Components of Boxplots:
Box spans Q1 to Q3
Line at median (Q2)
"Whiskers" extend to the smallest and largest values within 1.5 IQR
Outliers marked with asterisks (*)
Example: Boxplots for Exam Scores
Class A: Min: 40, Q1: 71, Q2: 74.5, Q3: 78.5, Max: 95
Class B: Min: 40, Q1: 61, Q2: 74.5, Q3: 89, Max: 95
Boxplot Interpretation
Long box indicates greater variability (large IQR);
Short box indicates lower variability (small IQR);
Modified boxplots highlight outliers.
Key Insights
Boxplots do not convey:
Number of data points
Distribution pattern within quartiles
Comparison of distributions is best done with side-by-side boxplots.
Measures of Spread
Standard Deviation
Definition: Measures how spread out values are relative to the mean.
Applicability: Useful for symmetric data (bell-shaped distributions).

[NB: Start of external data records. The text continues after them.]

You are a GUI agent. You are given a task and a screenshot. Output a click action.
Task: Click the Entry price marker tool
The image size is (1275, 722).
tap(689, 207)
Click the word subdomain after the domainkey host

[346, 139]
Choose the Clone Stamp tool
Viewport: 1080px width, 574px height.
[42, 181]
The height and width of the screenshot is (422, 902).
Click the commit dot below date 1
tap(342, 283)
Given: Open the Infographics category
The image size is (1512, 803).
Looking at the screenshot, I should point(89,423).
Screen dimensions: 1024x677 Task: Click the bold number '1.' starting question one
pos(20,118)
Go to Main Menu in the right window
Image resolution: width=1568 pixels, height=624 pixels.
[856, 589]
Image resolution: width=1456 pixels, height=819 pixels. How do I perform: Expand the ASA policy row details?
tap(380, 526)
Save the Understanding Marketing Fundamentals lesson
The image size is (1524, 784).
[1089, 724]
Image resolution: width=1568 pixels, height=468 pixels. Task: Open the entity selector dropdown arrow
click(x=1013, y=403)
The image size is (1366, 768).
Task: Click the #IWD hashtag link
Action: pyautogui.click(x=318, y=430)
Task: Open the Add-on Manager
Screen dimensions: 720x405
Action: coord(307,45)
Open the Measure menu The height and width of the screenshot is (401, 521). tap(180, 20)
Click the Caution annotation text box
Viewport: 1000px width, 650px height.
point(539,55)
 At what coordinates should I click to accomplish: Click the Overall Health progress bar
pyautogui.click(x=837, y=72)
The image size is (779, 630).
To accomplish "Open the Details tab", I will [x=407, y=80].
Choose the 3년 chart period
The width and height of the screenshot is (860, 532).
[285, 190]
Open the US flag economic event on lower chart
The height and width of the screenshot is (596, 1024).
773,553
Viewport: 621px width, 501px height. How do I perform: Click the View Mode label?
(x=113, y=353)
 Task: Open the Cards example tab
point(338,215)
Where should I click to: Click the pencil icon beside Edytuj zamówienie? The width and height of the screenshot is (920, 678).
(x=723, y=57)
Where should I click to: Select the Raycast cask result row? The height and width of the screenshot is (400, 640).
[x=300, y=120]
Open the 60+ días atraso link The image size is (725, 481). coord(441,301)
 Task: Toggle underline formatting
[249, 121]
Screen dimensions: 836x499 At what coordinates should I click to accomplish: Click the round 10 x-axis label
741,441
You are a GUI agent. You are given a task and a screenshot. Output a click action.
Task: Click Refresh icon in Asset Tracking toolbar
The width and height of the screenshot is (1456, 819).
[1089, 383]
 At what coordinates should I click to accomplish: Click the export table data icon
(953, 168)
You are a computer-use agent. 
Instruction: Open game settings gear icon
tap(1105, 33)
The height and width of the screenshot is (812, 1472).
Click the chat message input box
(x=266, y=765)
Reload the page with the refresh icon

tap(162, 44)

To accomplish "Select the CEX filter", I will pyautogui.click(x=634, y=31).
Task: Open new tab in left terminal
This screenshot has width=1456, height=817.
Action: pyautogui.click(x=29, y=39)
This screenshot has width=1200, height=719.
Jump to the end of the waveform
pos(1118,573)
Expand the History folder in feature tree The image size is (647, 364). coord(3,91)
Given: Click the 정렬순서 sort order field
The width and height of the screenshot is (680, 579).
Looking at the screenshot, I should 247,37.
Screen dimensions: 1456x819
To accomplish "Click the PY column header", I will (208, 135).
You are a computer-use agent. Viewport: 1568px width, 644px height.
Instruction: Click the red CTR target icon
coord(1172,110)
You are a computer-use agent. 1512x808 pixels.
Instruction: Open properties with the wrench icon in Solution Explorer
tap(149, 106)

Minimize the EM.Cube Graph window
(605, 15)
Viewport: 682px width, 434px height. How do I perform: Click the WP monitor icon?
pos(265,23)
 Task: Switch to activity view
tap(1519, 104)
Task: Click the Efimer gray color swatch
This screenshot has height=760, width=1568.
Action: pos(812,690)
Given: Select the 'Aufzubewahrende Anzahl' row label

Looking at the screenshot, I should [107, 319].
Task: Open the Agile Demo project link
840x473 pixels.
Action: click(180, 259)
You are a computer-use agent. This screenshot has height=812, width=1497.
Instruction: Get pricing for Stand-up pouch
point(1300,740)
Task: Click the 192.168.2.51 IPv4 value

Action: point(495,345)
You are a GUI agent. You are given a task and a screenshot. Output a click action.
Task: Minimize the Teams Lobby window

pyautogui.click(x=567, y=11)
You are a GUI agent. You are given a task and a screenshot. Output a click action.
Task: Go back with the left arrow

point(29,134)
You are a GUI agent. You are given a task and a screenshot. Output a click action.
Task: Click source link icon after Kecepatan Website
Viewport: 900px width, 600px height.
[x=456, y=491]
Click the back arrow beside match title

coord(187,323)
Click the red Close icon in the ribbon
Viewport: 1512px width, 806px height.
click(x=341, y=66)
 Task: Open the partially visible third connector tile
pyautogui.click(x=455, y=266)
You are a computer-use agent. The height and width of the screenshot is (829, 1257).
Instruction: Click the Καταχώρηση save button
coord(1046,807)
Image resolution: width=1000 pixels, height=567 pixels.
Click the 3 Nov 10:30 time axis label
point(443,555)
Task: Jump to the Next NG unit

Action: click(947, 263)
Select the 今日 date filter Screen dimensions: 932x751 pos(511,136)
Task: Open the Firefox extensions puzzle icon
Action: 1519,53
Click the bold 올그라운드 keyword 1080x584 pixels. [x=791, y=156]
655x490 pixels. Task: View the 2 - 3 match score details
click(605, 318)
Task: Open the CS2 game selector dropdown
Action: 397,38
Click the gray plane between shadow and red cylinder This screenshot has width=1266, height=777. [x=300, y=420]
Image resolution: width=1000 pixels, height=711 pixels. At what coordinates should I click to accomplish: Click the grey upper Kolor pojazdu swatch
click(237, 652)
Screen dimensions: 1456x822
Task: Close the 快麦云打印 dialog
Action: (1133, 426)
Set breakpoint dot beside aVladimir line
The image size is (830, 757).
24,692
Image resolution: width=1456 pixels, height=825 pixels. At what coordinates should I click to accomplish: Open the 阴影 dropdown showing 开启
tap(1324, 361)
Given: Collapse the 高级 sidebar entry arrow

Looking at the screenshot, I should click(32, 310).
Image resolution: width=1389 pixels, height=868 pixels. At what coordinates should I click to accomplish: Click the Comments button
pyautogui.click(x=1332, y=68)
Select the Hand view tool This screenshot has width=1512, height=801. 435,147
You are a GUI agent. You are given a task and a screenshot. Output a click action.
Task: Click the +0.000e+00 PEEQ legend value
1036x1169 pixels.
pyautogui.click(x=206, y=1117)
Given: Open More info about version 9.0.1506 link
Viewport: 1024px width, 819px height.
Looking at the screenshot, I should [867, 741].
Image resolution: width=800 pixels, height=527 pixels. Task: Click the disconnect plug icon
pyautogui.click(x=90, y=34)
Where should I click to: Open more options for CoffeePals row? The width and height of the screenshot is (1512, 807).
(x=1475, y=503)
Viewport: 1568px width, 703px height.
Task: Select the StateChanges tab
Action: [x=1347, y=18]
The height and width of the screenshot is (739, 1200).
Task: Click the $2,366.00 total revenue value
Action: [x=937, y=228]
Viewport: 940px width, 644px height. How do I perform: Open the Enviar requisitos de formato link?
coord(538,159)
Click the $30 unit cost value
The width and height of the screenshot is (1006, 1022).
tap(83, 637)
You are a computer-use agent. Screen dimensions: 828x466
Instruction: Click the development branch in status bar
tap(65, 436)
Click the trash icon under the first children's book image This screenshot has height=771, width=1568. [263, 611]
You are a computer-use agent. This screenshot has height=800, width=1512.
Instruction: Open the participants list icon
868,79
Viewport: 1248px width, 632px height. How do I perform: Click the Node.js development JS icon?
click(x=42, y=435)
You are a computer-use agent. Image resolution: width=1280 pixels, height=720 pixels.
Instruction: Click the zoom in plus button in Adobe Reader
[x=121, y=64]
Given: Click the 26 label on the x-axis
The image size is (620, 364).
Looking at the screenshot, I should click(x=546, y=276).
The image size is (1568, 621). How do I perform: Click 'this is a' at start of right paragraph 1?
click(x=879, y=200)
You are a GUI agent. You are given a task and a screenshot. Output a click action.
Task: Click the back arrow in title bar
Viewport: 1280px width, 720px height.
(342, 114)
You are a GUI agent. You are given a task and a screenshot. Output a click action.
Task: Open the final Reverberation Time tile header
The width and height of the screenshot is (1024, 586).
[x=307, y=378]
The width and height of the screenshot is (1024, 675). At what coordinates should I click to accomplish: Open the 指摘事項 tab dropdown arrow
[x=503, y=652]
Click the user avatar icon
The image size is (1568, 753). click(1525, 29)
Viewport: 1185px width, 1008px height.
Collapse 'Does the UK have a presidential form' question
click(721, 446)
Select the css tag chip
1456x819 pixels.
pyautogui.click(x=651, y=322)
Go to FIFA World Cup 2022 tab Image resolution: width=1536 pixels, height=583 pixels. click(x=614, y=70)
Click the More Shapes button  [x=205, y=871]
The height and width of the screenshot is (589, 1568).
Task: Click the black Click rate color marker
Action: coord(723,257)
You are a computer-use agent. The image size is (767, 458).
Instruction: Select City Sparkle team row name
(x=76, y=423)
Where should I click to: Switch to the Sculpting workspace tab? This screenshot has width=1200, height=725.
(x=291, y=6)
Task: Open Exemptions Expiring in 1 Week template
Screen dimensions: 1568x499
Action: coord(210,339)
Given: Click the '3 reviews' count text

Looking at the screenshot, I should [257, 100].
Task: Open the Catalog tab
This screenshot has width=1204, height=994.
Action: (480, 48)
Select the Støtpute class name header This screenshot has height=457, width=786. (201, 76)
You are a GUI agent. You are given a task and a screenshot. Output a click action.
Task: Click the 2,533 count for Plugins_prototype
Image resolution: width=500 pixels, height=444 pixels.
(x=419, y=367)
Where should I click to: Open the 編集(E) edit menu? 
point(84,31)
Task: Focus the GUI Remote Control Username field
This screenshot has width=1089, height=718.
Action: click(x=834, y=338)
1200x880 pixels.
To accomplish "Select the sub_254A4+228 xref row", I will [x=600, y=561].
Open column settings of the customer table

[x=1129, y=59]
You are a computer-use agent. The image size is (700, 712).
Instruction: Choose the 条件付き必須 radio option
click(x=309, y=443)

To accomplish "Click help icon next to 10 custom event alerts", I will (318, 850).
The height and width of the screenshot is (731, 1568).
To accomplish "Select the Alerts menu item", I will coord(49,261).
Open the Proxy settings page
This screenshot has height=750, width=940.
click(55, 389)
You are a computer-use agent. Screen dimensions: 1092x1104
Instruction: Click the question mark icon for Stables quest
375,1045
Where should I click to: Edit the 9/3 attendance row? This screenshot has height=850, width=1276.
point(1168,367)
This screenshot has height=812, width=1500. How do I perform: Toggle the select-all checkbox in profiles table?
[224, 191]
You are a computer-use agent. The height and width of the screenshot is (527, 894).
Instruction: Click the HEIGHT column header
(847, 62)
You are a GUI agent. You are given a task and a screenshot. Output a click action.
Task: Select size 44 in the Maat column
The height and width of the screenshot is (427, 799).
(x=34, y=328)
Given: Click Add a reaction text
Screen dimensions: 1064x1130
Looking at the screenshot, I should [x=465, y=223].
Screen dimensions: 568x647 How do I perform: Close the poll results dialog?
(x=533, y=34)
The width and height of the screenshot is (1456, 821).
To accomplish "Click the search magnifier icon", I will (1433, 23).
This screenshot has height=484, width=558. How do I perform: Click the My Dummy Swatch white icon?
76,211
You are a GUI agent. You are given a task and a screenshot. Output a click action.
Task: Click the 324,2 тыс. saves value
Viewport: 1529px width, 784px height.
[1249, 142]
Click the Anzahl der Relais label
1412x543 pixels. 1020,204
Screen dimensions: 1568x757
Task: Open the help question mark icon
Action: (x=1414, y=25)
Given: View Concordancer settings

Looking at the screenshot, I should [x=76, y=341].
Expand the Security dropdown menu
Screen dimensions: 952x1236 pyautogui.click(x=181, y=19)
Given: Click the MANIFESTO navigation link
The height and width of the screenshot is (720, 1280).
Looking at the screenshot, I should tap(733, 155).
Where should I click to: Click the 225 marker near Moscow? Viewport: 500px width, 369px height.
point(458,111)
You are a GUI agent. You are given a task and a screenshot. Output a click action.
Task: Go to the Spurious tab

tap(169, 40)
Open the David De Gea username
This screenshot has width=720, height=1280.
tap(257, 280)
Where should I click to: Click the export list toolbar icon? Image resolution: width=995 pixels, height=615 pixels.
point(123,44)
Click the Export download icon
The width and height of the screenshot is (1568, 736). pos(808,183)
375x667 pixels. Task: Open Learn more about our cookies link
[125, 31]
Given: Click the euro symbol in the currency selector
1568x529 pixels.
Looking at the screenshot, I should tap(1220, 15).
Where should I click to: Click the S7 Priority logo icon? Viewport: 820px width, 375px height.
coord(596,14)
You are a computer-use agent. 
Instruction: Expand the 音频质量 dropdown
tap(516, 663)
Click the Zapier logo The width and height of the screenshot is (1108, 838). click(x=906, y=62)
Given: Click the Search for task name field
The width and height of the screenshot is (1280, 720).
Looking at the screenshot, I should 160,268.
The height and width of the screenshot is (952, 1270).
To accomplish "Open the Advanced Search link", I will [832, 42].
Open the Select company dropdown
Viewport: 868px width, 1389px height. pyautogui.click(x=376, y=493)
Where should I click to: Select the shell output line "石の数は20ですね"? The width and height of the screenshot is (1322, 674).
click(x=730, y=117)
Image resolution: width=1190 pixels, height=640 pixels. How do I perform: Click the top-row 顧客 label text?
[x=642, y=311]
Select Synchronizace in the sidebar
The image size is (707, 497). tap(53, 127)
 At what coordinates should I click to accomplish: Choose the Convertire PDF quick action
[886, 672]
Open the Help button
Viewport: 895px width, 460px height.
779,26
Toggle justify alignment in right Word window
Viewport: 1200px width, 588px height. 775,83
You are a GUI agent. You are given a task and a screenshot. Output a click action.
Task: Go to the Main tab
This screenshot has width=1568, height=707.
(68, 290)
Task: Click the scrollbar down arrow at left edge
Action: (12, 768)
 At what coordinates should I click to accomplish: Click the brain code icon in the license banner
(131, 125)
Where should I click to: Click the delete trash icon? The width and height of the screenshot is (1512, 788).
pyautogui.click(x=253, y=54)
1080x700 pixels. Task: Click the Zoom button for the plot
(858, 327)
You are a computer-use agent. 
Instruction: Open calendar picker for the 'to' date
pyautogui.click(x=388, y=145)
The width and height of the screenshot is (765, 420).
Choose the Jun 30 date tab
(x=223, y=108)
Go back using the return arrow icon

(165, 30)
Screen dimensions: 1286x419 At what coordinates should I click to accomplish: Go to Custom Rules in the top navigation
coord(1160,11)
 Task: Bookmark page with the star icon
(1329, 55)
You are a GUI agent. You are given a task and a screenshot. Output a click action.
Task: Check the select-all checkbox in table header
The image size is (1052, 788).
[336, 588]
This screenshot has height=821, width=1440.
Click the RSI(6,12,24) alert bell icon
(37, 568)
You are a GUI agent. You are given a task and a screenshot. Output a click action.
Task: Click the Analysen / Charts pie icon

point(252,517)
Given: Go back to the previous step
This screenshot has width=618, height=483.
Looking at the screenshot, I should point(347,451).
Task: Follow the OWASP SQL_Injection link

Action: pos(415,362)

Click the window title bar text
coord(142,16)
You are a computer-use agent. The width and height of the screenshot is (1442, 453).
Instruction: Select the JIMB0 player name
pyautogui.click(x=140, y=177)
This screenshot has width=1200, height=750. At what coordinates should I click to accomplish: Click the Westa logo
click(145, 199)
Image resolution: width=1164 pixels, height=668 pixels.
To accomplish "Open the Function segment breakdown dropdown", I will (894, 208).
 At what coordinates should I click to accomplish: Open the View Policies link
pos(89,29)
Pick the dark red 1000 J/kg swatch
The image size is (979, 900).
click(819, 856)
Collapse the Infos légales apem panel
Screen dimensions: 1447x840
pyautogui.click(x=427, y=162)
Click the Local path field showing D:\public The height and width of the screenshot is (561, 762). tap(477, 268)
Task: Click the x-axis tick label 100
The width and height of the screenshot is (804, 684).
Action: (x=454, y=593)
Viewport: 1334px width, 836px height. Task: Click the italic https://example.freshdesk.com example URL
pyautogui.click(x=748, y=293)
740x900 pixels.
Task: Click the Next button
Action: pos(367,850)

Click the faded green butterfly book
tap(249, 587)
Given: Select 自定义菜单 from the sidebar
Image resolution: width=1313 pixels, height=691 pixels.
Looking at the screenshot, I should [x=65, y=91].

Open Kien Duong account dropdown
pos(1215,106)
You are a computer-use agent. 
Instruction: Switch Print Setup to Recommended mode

Population Standard Deviation Formula:
σ = sqrt(Σ(Xi - μ)² / N)
Where:
Xi = each data point,
μ = mean,
N = population size.
Sample Standard Deviation Formula:
s = sqrt(Σ(Xi - X̄)² / (n - 1))
Where:
X̄ = sample mean
n = sample size.
Variance
Definition: Variance is the square of the standard deviation.
Population Variance = σ²
Sample Variance = s²
Key Differences Between Population and Sample
Population data divides by N (total points);
Sample data divides by n - 1 (to correct for sample bias).
Comparing Distributions by Variability
Use multiple metrics (range, IQR, ADM) to analyze variance in data sets:
Class Examples: Potassium content in cereals.
Overall range comparison: Adult cereals > Children’s cereals.
Important Conclusions
Using different variability measures may yield different interpretations of data spread.
The boxplot provides a useful visualization for understanding data distribution and variability concerning the median and outliers.